DNA damage-induced senescence reshapes transcriptomic and functional landscape of human neural progenitor cells

Ageing-related decline in hippocampal neurogenesis has been associated with cognitive impairment and neurodegenerative disease, yet experimentally tractable human models to study the underlying cellular and molecular mechanisms remain limited. Cellular senescence has emerged as a candidate driver of age-related tissue dysfunction, but its induction and consequences in human NPCs have not been well characterized. Here, we established a human in vitro model of NPC senescence using induced pluripotent stem cell-derived NPCs exposed to transient low-dose doxorubicin to activate the DNA damage response (DDR) while minimizing acute cytotoxicity. Doxorubicin-treated NPCs developed a stable senescent phenotype characterized by increased senescence-associated β-galactosidase activity, reduced proliferation, persistent DNA damage, and sustained induction of p21 and p16. Transcriptomic profiling revealed widespread senescence-associated remodeling, including activation of p53 and inflammatory programs and repression of cell cycle and DNA repair pathways.
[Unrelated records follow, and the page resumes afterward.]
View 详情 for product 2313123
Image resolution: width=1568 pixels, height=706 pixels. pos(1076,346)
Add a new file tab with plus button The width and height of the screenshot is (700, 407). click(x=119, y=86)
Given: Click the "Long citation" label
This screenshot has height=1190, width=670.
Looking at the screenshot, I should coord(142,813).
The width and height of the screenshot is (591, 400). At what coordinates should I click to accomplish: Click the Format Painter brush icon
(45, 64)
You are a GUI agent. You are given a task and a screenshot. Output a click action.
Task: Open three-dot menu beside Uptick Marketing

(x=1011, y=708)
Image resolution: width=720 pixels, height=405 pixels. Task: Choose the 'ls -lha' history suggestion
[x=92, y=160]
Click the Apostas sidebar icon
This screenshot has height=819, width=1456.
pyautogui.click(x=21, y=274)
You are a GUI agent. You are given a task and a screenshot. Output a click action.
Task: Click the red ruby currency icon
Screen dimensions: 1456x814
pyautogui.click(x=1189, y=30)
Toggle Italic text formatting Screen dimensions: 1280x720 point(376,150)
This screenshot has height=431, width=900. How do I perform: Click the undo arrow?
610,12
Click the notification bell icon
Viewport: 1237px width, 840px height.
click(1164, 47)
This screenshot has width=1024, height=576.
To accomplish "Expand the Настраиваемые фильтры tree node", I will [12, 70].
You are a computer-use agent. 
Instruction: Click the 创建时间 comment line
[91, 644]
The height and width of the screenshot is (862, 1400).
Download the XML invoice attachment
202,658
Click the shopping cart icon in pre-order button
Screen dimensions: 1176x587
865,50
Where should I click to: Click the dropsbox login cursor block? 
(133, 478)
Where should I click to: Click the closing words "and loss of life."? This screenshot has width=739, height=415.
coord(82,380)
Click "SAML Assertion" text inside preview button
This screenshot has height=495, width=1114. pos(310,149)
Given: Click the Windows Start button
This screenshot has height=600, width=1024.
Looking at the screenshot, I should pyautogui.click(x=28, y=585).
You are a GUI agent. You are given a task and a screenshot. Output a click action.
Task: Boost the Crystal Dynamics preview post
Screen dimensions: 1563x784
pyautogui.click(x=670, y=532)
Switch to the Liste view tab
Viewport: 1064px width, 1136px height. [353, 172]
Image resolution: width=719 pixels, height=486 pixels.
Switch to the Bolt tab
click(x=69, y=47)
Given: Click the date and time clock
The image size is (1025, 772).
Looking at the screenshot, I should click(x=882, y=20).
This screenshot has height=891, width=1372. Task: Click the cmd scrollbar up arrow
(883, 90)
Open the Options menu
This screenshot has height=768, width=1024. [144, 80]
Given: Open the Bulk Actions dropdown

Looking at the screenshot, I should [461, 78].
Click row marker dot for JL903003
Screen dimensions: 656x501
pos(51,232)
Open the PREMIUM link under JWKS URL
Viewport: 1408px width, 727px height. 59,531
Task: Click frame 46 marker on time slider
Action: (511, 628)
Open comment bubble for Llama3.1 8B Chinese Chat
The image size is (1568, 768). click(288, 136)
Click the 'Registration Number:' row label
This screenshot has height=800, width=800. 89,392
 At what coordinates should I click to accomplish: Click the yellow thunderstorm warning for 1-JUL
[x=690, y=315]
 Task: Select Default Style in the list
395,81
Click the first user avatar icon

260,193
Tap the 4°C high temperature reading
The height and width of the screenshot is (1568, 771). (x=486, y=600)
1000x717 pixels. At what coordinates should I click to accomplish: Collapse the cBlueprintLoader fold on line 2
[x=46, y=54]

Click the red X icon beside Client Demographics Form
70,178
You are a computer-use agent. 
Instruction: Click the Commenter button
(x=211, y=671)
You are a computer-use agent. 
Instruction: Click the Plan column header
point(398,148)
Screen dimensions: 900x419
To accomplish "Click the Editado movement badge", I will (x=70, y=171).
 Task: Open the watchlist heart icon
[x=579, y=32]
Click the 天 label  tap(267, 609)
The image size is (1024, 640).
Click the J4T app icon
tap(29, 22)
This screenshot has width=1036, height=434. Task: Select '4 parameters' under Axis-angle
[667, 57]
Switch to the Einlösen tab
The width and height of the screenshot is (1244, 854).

Senescent NPCs exhibited apoptosis resistance despite transcriptional priming of apoptotic pathways and underwent mitochondrial remodeling with a shift towards oxidative metabolism. In parallel, they acquired a senescence-associated secretory phenotype enriched in inflammatory, TGFβ-related and pro-angiogenic factors, and conditioned media from these cells promoted angiogenesis in vascular organoids. Importantly, key senescence-associated features were recapitulated in human hippocampal organoids, confirming the robustness of this paradigm in a three-dimensional neural context. Together, these findings establish a tractable human model of DDR-driven NPC senescence and identify senescence as a mechanism linking genotoxic stress to impaired progenitor function, metabolic rewiring, and paracrine niche remodeling relevant to hippocampal ageing and neurodegeneration.